**DATA LINES:**
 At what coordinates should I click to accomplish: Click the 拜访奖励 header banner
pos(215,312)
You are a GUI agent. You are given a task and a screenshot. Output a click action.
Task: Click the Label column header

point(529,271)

**AIM OF THE TASK:** Rewrite the rows above, putting "heading" in place of every "header" and changing nothing else.

**FINAL RESULT:**
 At what coordinates should I click to accomplish: Click the 拜访奖励 heading banner
pos(215,312)
You are a GUI agent. You are given a task and a screenshot. Output a click action.
Task: Click the Label column heading

point(529,271)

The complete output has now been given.